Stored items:
::::::

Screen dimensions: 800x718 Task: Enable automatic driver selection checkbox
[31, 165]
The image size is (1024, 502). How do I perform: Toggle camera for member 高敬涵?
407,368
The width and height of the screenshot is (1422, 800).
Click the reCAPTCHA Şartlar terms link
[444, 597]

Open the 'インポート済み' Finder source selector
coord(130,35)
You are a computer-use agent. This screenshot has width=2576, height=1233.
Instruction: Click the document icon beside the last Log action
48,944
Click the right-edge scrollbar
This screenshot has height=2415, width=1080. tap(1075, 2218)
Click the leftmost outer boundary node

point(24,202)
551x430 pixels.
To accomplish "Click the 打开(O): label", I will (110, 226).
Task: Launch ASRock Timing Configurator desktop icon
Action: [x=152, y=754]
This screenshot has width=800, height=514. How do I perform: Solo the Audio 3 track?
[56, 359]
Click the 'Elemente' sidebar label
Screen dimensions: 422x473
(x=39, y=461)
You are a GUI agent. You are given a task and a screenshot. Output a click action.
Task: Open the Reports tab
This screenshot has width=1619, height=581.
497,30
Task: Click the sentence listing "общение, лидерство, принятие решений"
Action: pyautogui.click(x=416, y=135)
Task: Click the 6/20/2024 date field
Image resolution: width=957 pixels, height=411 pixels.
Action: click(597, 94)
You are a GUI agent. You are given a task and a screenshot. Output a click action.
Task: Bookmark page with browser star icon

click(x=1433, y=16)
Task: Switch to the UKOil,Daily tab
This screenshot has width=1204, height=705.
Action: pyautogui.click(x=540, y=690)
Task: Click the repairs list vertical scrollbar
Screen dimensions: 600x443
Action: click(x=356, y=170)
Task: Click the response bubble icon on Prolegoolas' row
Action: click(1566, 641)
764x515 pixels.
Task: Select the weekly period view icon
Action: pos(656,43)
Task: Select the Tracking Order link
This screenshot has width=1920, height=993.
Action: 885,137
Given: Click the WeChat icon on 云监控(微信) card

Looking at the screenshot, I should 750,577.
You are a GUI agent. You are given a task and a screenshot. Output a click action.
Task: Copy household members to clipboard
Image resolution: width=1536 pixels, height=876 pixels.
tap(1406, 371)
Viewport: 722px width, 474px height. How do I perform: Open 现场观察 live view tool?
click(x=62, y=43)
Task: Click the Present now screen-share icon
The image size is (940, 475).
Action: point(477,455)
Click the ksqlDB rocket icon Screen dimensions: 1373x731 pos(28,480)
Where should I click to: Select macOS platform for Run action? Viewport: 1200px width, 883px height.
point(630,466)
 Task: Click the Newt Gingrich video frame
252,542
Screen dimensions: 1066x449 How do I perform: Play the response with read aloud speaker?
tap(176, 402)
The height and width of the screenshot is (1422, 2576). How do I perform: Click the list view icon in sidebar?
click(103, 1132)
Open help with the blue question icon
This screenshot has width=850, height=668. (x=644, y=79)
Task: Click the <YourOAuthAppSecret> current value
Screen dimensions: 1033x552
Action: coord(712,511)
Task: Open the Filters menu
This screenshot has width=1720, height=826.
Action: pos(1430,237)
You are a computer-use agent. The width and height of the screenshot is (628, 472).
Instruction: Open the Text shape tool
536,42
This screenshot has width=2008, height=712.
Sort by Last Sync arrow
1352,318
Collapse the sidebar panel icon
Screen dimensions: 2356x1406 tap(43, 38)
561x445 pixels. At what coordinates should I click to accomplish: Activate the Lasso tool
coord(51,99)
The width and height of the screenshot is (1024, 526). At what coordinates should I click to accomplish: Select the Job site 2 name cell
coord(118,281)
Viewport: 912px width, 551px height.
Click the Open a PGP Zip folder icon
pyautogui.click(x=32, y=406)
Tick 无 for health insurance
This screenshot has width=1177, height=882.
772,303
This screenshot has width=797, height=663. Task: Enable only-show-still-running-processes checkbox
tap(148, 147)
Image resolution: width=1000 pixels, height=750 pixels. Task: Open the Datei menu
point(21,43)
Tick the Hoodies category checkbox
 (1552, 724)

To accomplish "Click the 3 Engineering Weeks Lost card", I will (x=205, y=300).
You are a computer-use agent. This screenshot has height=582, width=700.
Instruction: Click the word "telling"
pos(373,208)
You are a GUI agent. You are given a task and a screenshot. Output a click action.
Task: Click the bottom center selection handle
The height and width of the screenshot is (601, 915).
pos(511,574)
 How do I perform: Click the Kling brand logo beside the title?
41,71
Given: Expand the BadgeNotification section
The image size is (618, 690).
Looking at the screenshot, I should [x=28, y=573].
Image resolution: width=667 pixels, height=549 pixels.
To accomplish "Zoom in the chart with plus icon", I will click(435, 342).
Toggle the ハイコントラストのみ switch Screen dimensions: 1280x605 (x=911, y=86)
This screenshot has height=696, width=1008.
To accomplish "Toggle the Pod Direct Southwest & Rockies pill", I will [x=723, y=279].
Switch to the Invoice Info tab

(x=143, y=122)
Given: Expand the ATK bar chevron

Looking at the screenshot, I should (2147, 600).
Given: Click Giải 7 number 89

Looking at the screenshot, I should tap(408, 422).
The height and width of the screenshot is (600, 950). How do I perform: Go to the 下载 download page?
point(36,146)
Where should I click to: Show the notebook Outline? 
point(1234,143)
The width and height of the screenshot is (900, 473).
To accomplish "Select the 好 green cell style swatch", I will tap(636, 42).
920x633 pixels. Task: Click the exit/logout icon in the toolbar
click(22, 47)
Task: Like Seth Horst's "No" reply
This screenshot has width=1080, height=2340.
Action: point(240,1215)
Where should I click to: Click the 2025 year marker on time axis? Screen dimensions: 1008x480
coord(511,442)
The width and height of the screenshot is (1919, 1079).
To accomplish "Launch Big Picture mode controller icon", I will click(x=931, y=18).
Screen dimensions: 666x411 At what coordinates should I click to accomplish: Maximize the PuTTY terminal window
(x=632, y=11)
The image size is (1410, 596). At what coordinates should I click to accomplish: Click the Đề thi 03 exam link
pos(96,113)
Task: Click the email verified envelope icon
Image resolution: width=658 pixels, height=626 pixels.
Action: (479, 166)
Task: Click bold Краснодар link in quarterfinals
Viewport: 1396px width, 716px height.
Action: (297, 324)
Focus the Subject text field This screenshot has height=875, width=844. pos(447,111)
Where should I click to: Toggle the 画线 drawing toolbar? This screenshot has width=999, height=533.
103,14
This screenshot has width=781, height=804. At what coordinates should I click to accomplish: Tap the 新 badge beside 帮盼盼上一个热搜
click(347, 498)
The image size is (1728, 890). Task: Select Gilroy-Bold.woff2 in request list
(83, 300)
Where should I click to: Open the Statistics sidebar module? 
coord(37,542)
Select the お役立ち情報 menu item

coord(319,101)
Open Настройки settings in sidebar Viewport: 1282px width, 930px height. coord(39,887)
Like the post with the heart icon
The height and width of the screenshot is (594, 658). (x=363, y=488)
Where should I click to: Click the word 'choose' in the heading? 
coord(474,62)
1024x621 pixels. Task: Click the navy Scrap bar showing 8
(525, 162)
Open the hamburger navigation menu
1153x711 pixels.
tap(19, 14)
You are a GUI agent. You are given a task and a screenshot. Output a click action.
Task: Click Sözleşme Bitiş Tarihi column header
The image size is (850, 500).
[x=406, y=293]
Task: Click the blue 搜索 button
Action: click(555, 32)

::::::

▶ Task item
Every record must appear in the answer exactly as it appears above.

▶ Response below
Screen dimensions: 800x718 Task: Enable automatic driver selection checkbox
[31, 165]
The image size is (1024, 502). How do I perform: Toggle camera for member 高敬涵?
407,368
The width and height of the screenshot is (1422, 800).
Click the reCAPTCHA Şartlar terms link
[444, 597]

Open the 'インポート済み' Finder source selector
coord(130,35)
You are a computer-use agent. This screenshot has width=2576, height=1233.
Instruction: Click the document icon beside the last Log action
48,944
Click the right-edge scrollbar
This screenshot has height=2415, width=1080. tap(1075, 2218)
Click the leftmost outer boundary node

point(24,202)
551x430 pixels.
To accomplish "Click the 打开(O): label", I will (110, 226).
Task: Launch ASRock Timing Configurator desktop icon
Action: [x=152, y=754]
This screenshot has width=800, height=514. How do I perform: Solo the Audio 3 track?
[56, 359]
Click the 'Elemente' sidebar label
Screen dimensions: 422x473
(x=39, y=461)
You are a GUI agent. You are given a task and a screenshot. Output a click action.
Task: Open the Reports tab
This screenshot has width=1619, height=581.
497,30
Task: Click the sentence listing "общение, лидерство, принятие решений"
Action: pyautogui.click(x=416, y=135)
Task: Click the 6/20/2024 date field
Image resolution: width=957 pixels, height=411 pixels.
Action: click(597, 94)
You are a GUI agent. You are given a task and a screenshot. Output a click action.
Task: Bookmark page with browser star icon

click(x=1433, y=16)
Task: Switch to the UKOil,Daily tab
This screenshot has width=1204, height=705.
Action: pyautogui.click(x=540, y=690)
Task: Click the repairs list vertical scrollbar
Screen dimensions: 600x443
Action: click(x=356, y=170)
Task: Click the response bubble icon on Prolegoolas' row
Action: click(1566, 641)
764x515 pixels.
Task: Select the weekly period view icon
Action: pos(656,43)
Task: Select the Tracking Order link
This screenshot has width=1920, height=993.
Action: 885,137
Given: Click the WeChat icon on 云监控(微信) card

Looking at the screenshot, I should 750,577.
You are a GUI agent. You are given a task and a screenshot. Output a click action.
Task: Copy household members to clipboard
Image resolution: width=1536 pixels, height=876 pixels.
tap(1406, 371)
Viewport: 722px width, 474px height. How do I perform: Open 现场观察 live view tool?
click(x=62, y=43)
Task: Click the Present now screen-share icon
The image size is (940, 475).
Action: point(477,455)
Click the ksqlDB rocket icon Screen dimensions: 1373x731 pos(28,480)
Where should I click to: Select macOS platform for Run action? Viewport: 1200px width, 883px height.
point(630,466)
 Task: Click the Newt Gingrich video frame
252,542
Screen dimensions: 1066x449 How do I perform: Play the response with read aloud speaker?
tap(176, 402)
The height and width of the screenshot is (1422, 2576). How do I perform: Click the list view icon in sidebar?
click(103, 1132)
Open help with the blue question icon
This screenshot has width=850, height=668. (x=644, y=79)
Task: Click the <YourOAuthAppSecret> current value
Screen dimensions: 1033x552
Action: coord(712,511)
Task: Open the Filters menu
This screenshot has width=1720, height=826.
Action: pos(1430,237)
You are a computer-use agent. The width and height of the screenshot is (628, 472).
Instruction: Open the Text shape tool
536,42
This screenshot has width=2008, height=712.
Sort by Last Sync arrow
1352,318
Collapse the sidebar panel icon
Screen dimensions: 2356x1406 tap(43, 38)
561x445 pixels. At what coordinates should I click to accomplish: Activate the Lasso tool
coord(51,99)
The width and height of the screenshot is (1024, 526). At what coordinates should I click to accomplish: Select the Job site 2 name cell
coord(118,281)
Viewport: 912px width, 551px height.
Click the Open a PGP Zip folder icon
pyautogui.click(x=32, y=406)
Tick 无 for health insurance
This screenshot has width=1177, height=882.
772,303
This screenshot has width=797, height=663. Task: Enable only-show-still-running-processes checkbox
tap(148, 147)
Image resolution: width=1000 pixels, height=750 pixels. Task: Open the Datei menu
point(21,43)
Tick the Hoodies category checkbox
 (1552, 724)

To accomplish "Click the 3 Engineering Weeks Lost card", I will (x=205, y=300).
You are a computer-use agent. This screenshot has height=582, width=700.
Instruction: Click the word "telling"
pos(373,208)
You are a GUI agent. You are given a task and a screenshot. Output a click action.
Task: Click the bottom center selection handle
The height and width of the screenshot is (601, 915).
pos(511,574)
 How do I perform: Click the Kling brand logo beside the title?
41,71
Given: Expand the BadgeNotification section
The image size is (618, 690).
Looking at the screenshot, I should [x=28, y=573].
Image resolution: width=667 pixels, height=549 pixels.
To accomplish "Zoom in the chart with plus icon", I will click(435, 342).
Toggle the ハイコントラストのみ switch Screen dimensions: 1280x605 (x=911, y=86)
This screenshot has height=696, width=1008.
To accomplish "Toggle the Pod Direct Southwest & Rockies pill", I will [x=723, y=279].
Switch to the Invoice Info tab

(x=143, y=122)
Given: Expand the ATK bar chevron

Looking at the screenshot, I should (2147, 600).
Given: Click Giải 7 number 89

Looking at the screenshot, I should tap(408, 422).
The height and width of the screenshot is (600, 950). How do I perform: Go to the 下载 download page?
point(36,146)
Where should I click to: Show the notebook Outline? 
point(1234,143)
The width and height of the screenshot is (900, 473).
To accomplish "Select the 好 green cell style swatch", I will tap(636, 42).
920x633 pixels. Task: Click the exit/logout icon in the toolbar
click(22, 47)
Task: Like Seth Horst's "No" reply
This screenshot has width=1080, height=2340.
Action: point(240,1215)
Where should I click to: Click the 2025 year marker on time axis? Screen dimensions: 1008x480
coord(511,442)
The width and height of the screenshot is (1919, 1079).
To accomplish "Launch Big Picture mode controller icon", I will click(x=931, y=18).
Screen dimensions: 666x411 At what coordinates should I click to accomplish: Maximize the PuTTY terminal window
(x=632, y=11)
The image size is (1410, 596). At what coordinates should I click to accomplish: Click the Đề thi 03 exam link
pos(96,113)
Task: Click the email verified envelope icon
Image resolution: width=658 pixels, height=626 pixels.
Action: (479, 166)
Task: Click bold Краснодар link in quarterfinals
Viewport: 1396px width, 716px height.
Action: (297, 324)
Focus the Subject text field This screenshot has height=875, width=844. pos(447,111)
Where should I click to: Toggle the 画线 drawing toolbar? This screenshot has width=999, height=533.
103,14
This screenshot has width=781, height=804. At what coordinates should I click to accomplish: Tap the 新 badge beside 帮盼盼上一个热搜
click(347, 498)
The image size is (1728, 890). Task: Select Gilroy-Bold.woff2 in request list
(83, 300)
Where should I click to: Open the Statistics sidebar module? 
coord(37,542)
Select the お役立ち情報 menu item

coord(319,101)
Open Настройки settings in sidebar Viewport: 1282px width, 930px height. coord(39,887)
Like the post with the heart icon
The height and width of the screenshot is (594, 658). (x=363, y=488)
Where should I click to: Click the word 'choose' in the heading? 
coord(474,62)
1024x621 pixels. Task: Click the navy Scrap bar showing 8
(525, 162)
Open the hamburger navigation menu
1153x711 pixels.
tap(19, 14)
You are a GUI agent. You are given a task and a screenshot. Output a click action.
Task: Click Sözleşme Bitiş Tarihi column header
The image size is (850, 500).
[x=406, y=293]
Task: Click the blue 搜索 button
Action: click(555, 32)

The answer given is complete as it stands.